## Tarefas propostas
1) Liste todos os termos que formam o título da edição 8 da revista Horizon Zero, segundo o trecho do documento.
2) Responda às perguntas abaixo com base no trecho do documento.
(a) Quem escreveu o texto original?
(b) Em que serviço foi encontrada a cópia preservada do texto?
(c) Para que tipo de projeto estava sendo feito o estudo sobre a cultura da remixagem?

## Trecho do documento
|---|

22 julho

Amostras do Amontoado — Notas sobre a reciclagem dos restos de uma cultura remixada, por Bernard Schütze (2003)

 

Texto original — Samples From the Heap: Notes on recycling the detritus of a remixed culture, de Bernard Schütze na Horizon Zero - Issue 8: Remix - Generate | Regenerate | Transform - Abr/May 2003  — https://web.archive.org/web/20080527204656/http://www.horizonzero.ca/textsite/remix.php?is=8&art=0&file=5&tlang=0.

Obs:. Eu li esse texto há algum tempo atrás ainda em junho de 2025, estava estudando sobre a cultura da remixagem e tal para um projeto machinima e encontrei ele graças ao Wayback Machine. Infelizmente, a página original dessa postagem não existe mais, mas felizmente o Wayback conseguiu preservar uma cópia. Não encontrei traduções e como apenas no Wayback é possível encontrar o original, resolvi compartilhar aqui com vocês para que ele continue vivendo. Esse texto é parte de uma revista que foca em discussões em torno do Remix, super interessante e dá pra navegar nela no link que deixei ali em cima!

|---|

## Material fornecido
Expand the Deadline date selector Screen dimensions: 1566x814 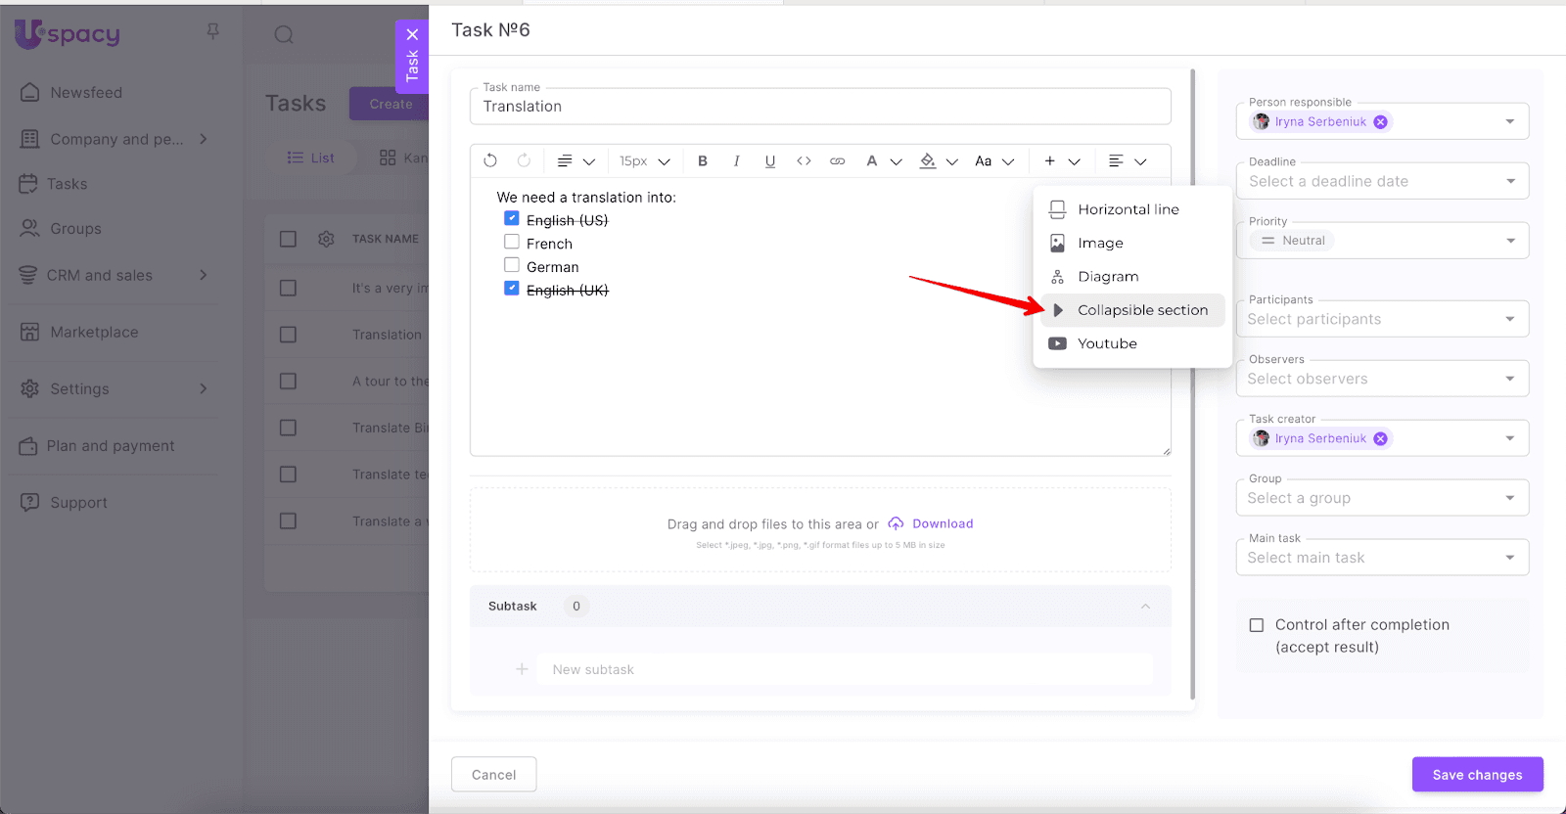click(x=1382, y=181)
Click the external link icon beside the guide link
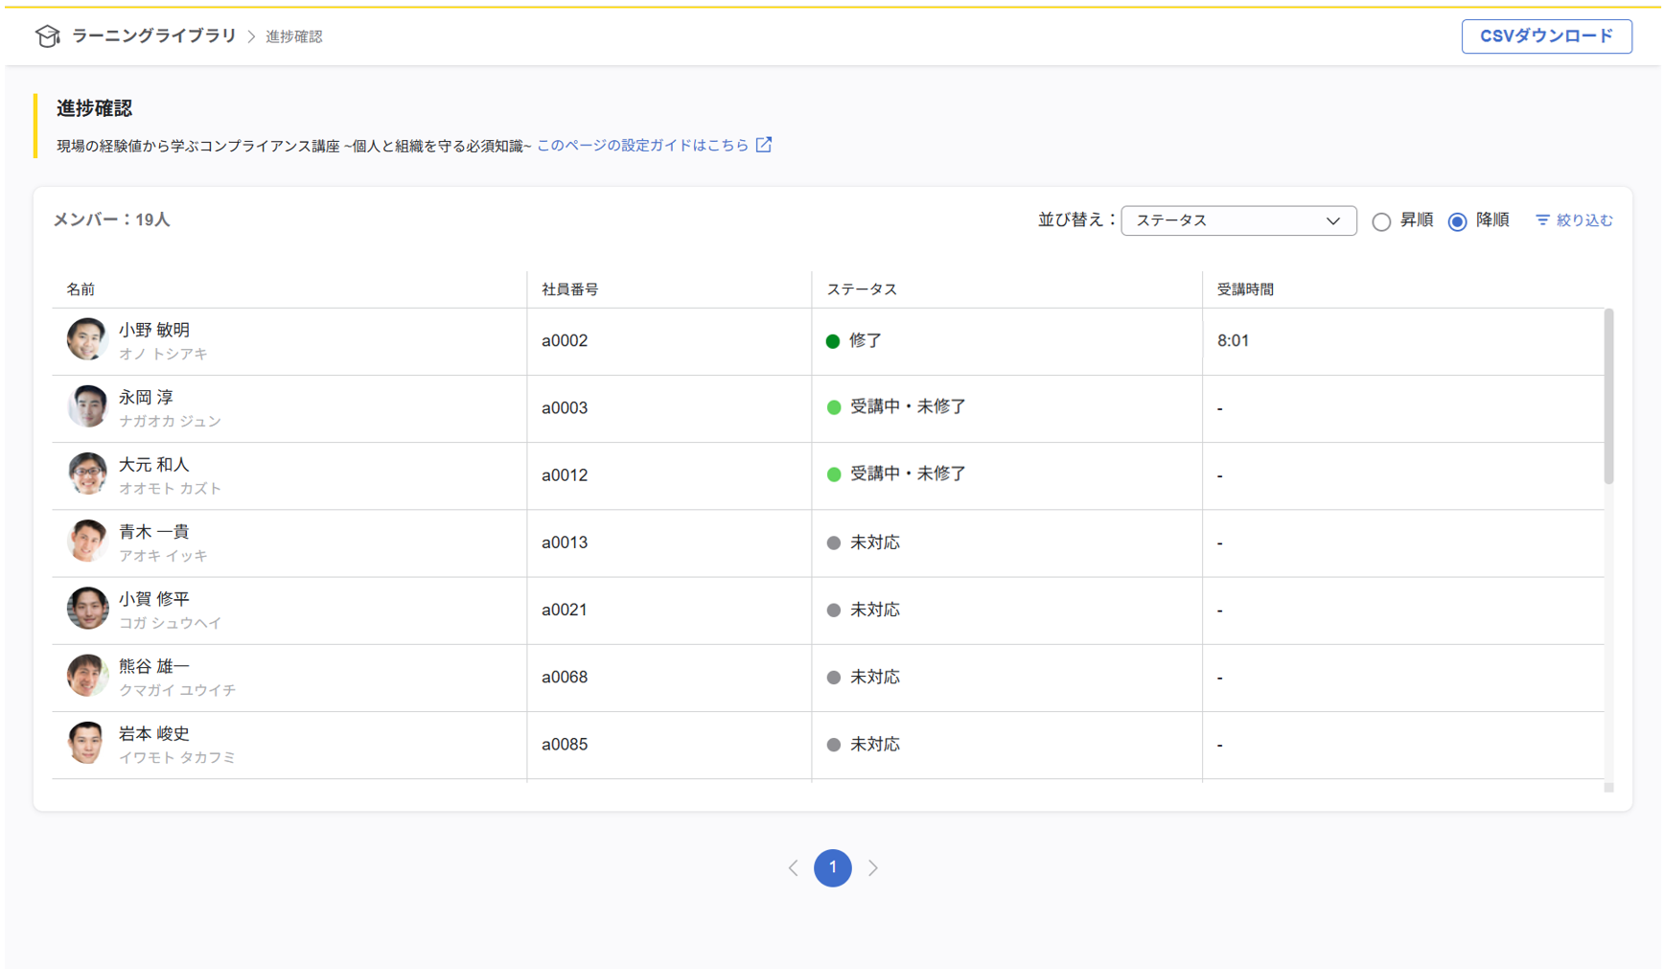Image resolution: width=1663 pixels, height=969 pixels. (764, 145)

|---|

## Respostas das tarefas
1) Remix, Generate, Regenerate, Transform

2)
(a) Bernard Schütze.
(b) No Wayback Machine.
(c) Para um projeto machinima.